By some estimates, according to Stanford University in a news release this week announcing the development of AquaCharge, Los Angeles County’s spreading basins on average percolate only 12 percent of their theoretical annual capacity.
|Stanford engineers develop planning tool for replenishing aquifers|
Environmental Engineers have been exploring, devising and developing tools and gears in various projects to somehow save the main source of life on earth i.e. water. Recently two environmental engineers from Stanford University have developed a hybrid system combining both the strategies of saving the stormwater runoff and at the same time recycling treated wastewater.
This integrated system can collect stromwater runoff and can replenish the over-tapped underground aquifers keeping in view of the alarming situation of water shortages that may happen in 2024 at around 40 states of the United State of America.
AquaCharge was recognized with one of three major awards, as well as the “Most Efficient” award within the Green/Sustainable Engineering category and the “Best Value” award in the Resiliency category.
Inspired by water reuse leaders like Orange County in Southern California, Jonathan Bradshaw, a graduate student in civil and environmental engineering at Stanford, and Richard Luthy, a professor of civil and environmental engineering at the university in Northern California, have worked out the hybrid approach and the planning tool, known as AquaCharge.
AquaCharge is based on Bradshaw’s PhD research and was supported by ReNUWIt.

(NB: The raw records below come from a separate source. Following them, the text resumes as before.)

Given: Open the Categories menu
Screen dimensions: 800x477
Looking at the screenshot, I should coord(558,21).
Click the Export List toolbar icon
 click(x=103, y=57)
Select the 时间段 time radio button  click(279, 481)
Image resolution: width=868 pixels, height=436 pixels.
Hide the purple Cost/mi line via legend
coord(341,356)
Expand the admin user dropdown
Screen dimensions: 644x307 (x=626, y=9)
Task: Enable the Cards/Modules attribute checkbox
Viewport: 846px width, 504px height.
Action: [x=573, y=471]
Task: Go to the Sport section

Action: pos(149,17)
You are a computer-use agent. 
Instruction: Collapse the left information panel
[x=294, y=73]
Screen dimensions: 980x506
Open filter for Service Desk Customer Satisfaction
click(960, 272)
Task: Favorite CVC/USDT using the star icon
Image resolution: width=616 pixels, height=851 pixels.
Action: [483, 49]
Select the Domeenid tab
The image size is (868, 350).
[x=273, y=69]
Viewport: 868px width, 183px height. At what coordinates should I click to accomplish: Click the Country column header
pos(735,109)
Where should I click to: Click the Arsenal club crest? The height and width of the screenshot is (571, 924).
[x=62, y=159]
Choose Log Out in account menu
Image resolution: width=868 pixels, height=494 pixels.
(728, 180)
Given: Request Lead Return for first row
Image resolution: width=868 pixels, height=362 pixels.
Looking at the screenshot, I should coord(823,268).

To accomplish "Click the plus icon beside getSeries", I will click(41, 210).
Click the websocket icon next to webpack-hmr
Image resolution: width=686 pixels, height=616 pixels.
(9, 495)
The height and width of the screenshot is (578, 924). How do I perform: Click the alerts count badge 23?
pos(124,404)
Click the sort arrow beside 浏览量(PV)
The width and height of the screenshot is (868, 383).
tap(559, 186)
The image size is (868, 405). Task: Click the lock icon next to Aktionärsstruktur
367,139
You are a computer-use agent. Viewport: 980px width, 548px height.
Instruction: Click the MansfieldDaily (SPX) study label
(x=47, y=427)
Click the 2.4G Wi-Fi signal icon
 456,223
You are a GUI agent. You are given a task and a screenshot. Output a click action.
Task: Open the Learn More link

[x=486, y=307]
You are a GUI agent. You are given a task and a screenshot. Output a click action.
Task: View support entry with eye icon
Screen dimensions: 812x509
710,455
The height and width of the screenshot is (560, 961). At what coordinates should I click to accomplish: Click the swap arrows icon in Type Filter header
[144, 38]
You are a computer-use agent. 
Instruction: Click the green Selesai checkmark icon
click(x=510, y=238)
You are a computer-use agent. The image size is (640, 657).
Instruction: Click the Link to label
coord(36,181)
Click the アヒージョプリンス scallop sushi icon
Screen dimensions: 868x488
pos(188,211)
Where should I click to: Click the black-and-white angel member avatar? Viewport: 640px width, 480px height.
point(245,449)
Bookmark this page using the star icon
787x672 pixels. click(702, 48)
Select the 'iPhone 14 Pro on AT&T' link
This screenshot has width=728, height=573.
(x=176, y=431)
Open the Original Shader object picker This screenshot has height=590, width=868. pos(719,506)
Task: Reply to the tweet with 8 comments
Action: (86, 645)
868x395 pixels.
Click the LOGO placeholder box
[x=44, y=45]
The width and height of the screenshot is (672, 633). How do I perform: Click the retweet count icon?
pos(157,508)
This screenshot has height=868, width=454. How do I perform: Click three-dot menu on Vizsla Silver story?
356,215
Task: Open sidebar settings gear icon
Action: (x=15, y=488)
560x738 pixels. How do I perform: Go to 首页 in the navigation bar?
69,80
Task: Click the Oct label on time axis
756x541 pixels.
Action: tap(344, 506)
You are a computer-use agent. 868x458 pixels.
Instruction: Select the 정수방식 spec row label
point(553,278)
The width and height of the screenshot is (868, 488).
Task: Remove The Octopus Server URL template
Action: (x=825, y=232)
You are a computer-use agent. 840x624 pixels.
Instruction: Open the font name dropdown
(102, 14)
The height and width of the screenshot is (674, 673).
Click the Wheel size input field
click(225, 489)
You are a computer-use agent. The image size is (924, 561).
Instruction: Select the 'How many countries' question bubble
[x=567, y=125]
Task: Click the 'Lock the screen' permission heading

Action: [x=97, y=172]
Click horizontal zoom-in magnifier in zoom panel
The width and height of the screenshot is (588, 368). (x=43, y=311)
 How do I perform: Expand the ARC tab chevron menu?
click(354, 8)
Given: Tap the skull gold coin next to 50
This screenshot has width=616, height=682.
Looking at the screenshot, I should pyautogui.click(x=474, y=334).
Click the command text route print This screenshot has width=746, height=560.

Utilities to collect stormwater are designed to channel rainfall during the wet season into “spreading basins,” which are essentially leaky ponds that are porous enough for water to percolate back down to an aquifer. Although the approach is effective, engineers typically design the basins to be big enough to capture large volumes of water, and they remain largely idle through the dry months.
Wastewater recycling poses different challenges. Some utilities treat wastewater to the point that it can be used safely for agricultural irrigation or certain industrial purposes, such as circulating through the cooling towers of a power plant. Such uses reduce the burden on aquifers or other water sources.
However, regulations require that this recycled water be conveyed in a pipeline separate from drinking water pipes.
Although many utilities have a large potential to produce recycled water, the high cost of such separate piping systems means that only a small fraction of this potential gets developed. So, most treated wastewater flows back into the sea, or into rivers and streams.